Nightmares have historically been treated as secondary symptoms of psychiatric conditions such as PTSD or depression. A growing body of evidence, however, suggests chronic nightmares may independently contribute to suicidal ideation and behavior — raising the question of whether targeted nightmare treatment could serve as a suicide prevention strategy.

This paper, authored by Maruani and Geoffroy of Université Paris Cité and AP-HP's Bichat - Claude Bernard psychiatric division, addresses the roles of two nightmare-focused interventions: Imagery Rehearsal Therapy (IRT), a cognitive-behavioral technique in which patients rescript distressing dream content during waking hours, and prazosin, an alpha-1 adrenergic receptor antagonist that has been used off-label for trauma-related nightmares. The title's framing — 'Clarifying the Role of' — suggests the authors aim to refine or qualify current understanding of these interventions in suicide prevention, rather than offer an unqualified endorsement.

Important caveat: this summary is based solely on the article's title, author information, and journal metadata. The abstract and full text were not available at the time of review, so the specific arguments, evidence cited, conclusions, and any recommendations the authors make cannot be reported here.

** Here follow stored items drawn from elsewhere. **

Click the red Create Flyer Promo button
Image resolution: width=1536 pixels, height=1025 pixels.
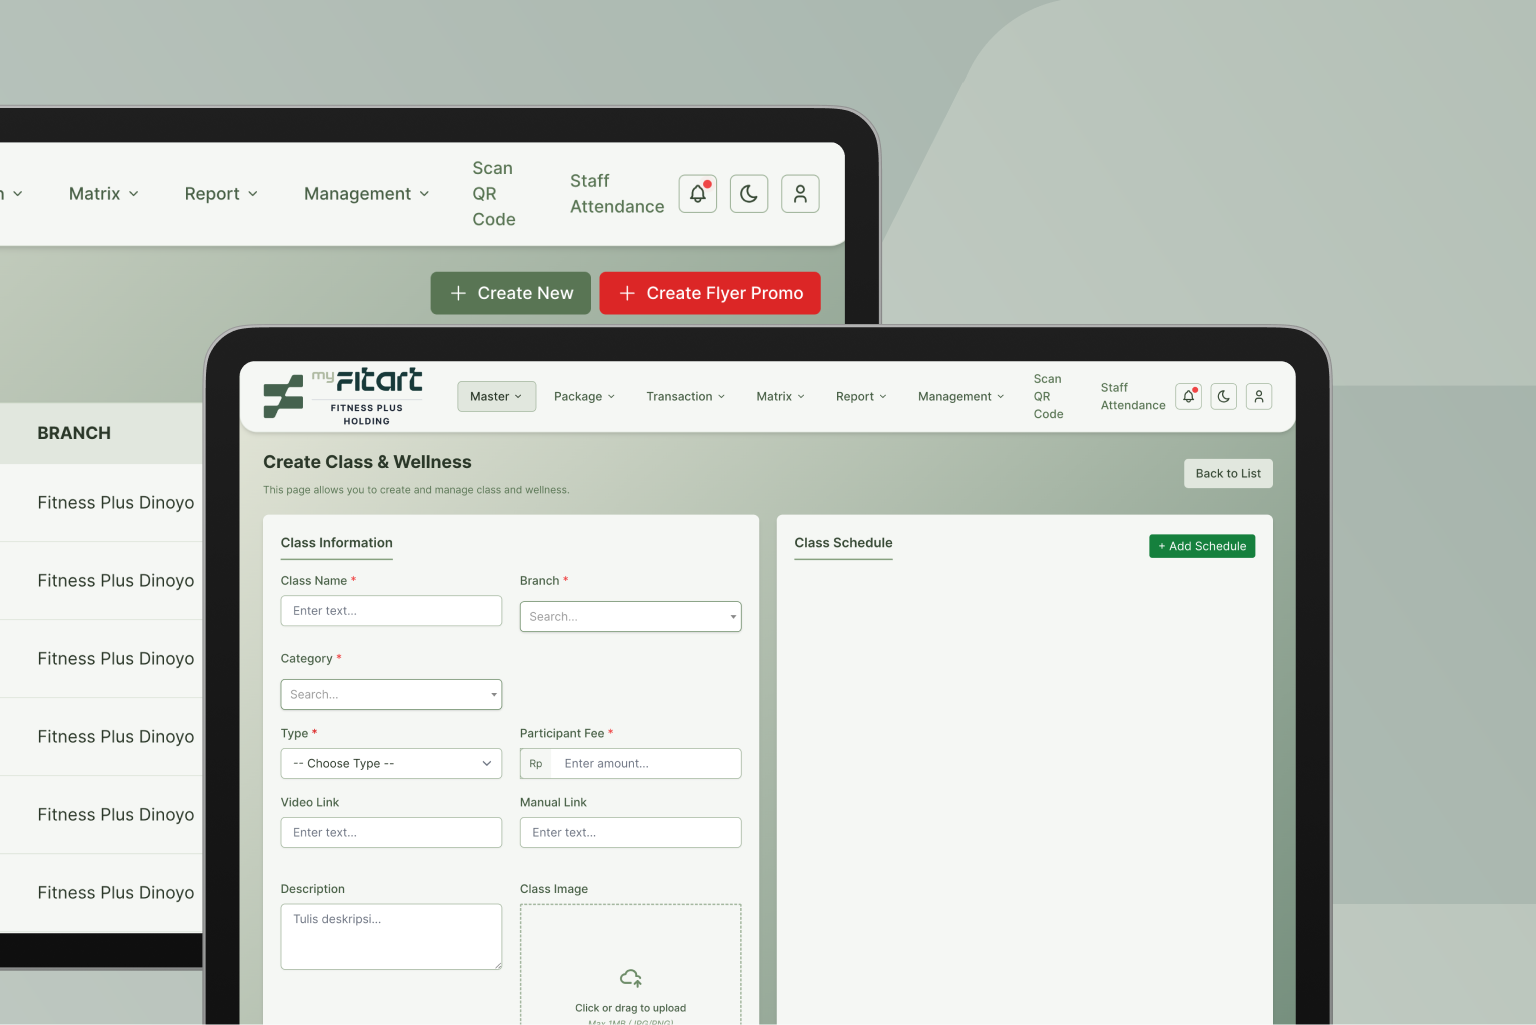(x=710, y=293)
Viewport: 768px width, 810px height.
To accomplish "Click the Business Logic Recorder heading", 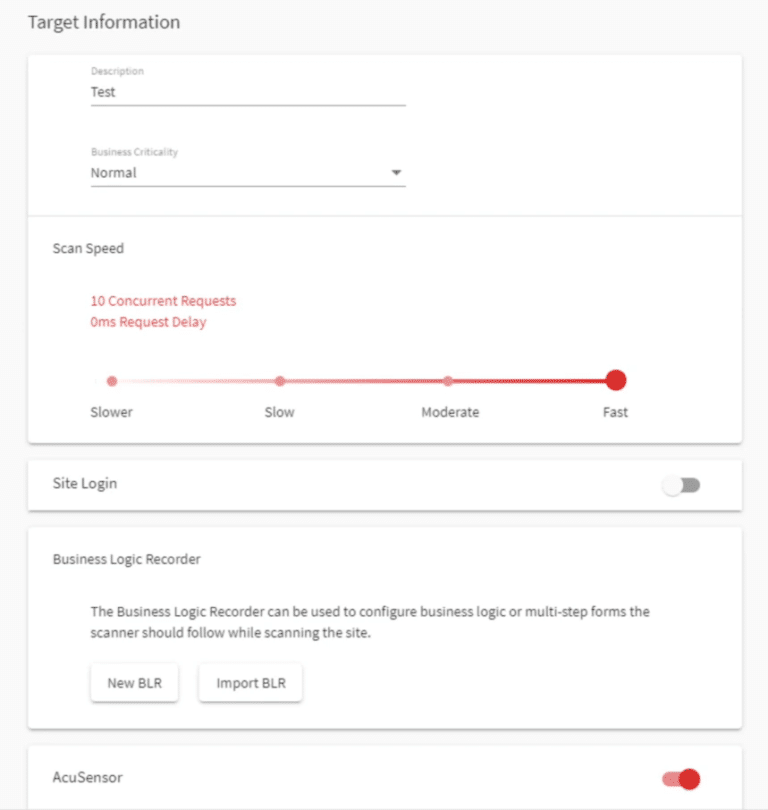I will pos(127,559).
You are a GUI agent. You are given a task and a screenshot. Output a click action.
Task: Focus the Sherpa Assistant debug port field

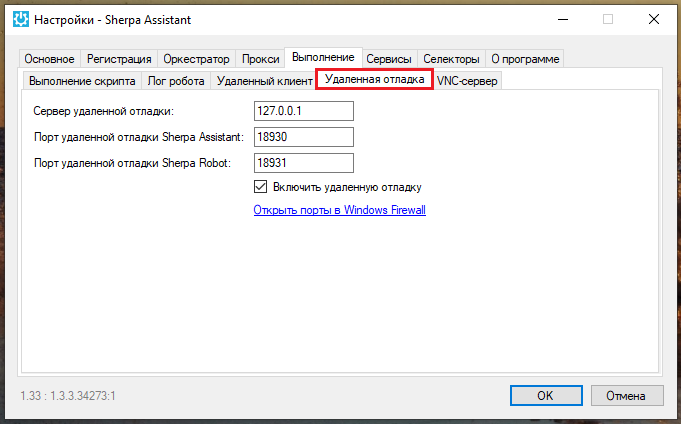304,137
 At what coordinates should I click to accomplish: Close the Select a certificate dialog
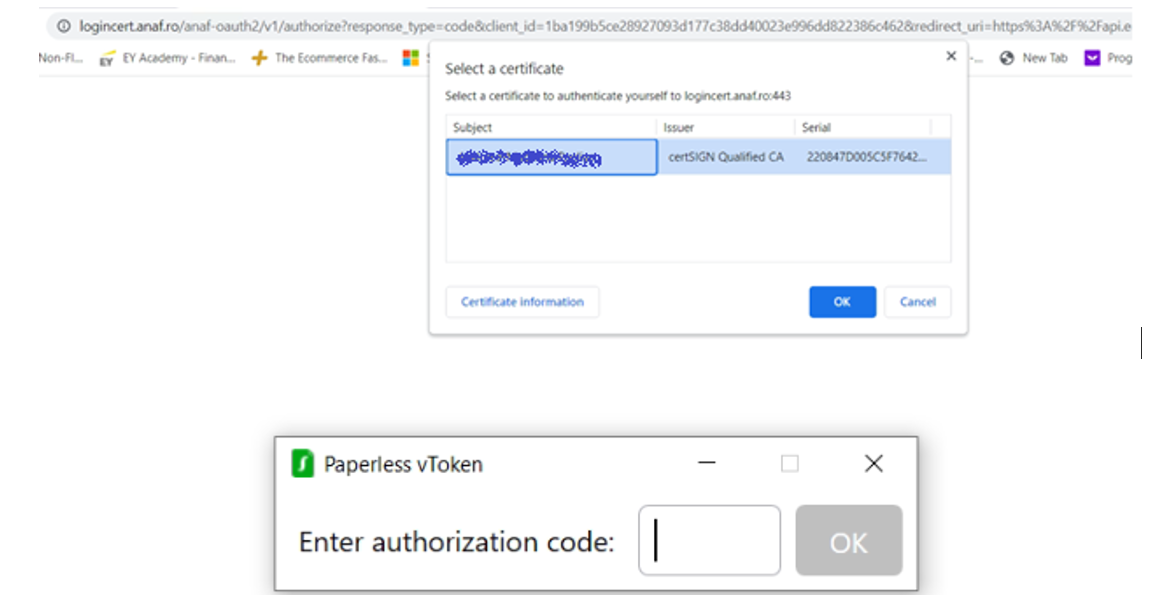tap(951, 56)
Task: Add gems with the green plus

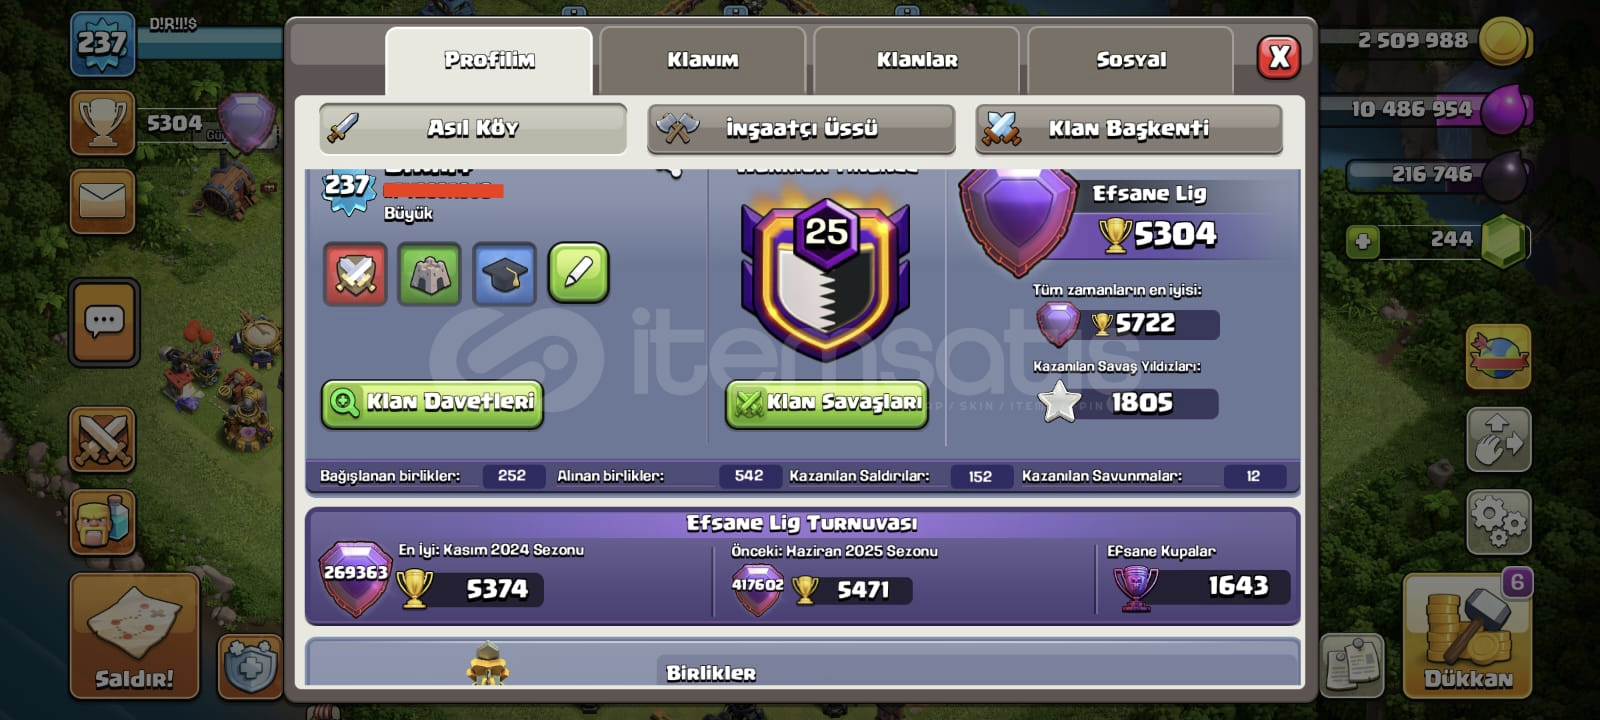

Readers should consult the published article directly (Sleep, June 2026; DOI: 10.1093/sleep/zsag151) for the substantive content.

Context from the broader literature — not necessarily reflective of this paper's position — is that IRT has accumulated supportive evidence for reducing nightmare frequency, while prazosin's efficacy for PTSD-related nightmares has been contested following a large VA cooperative trial (Raskind et al., NEJM 2018) that did not show benefit over placebo, despite earlier positive studies. A paper titled 'Clarifying the Role' may engage with precisely this kind of contested evidence base.

Key Findings

  • The paper addresses two nightmare-focused interventions — Imagery Rehearsal Therapy (IRT) and prazosin — in the context of suicide prevention.
  • The title's framing ('Clarifying the Role of') suggests a nuanced reappraisal rather than a blanket endorsement.
  • Published in Sleep (June 2026) by Maruani and Geoffroy of Université Paris Cité and AP-HP psychiatric services.
  • Specific findings, recommendations, and evidence synthesis cannot be reported: only title and metadata were available for review.
  • Readers should consult the full article (DOI: 10.1093/sleep/zsag151) for substantive content.

Methodology

Based on the title and journal, this appears to be a commentary, editorial, or perspective piece in Sleep rather than original empirical research, but this classification cannot be confirmed from metadata alone. The full text was not accessible for review.

Study Limitations

This summary is based solely on the article's title, authors, and journal metadata; the abstract and full text were not accessible. As a result, the paper's specific arguments, evidence base, conclusions, and any clinical recommendations are not reported here. Any characterization of mechanisms, efficacy claims, or stance on prazosin's contested evidence base would be speculative.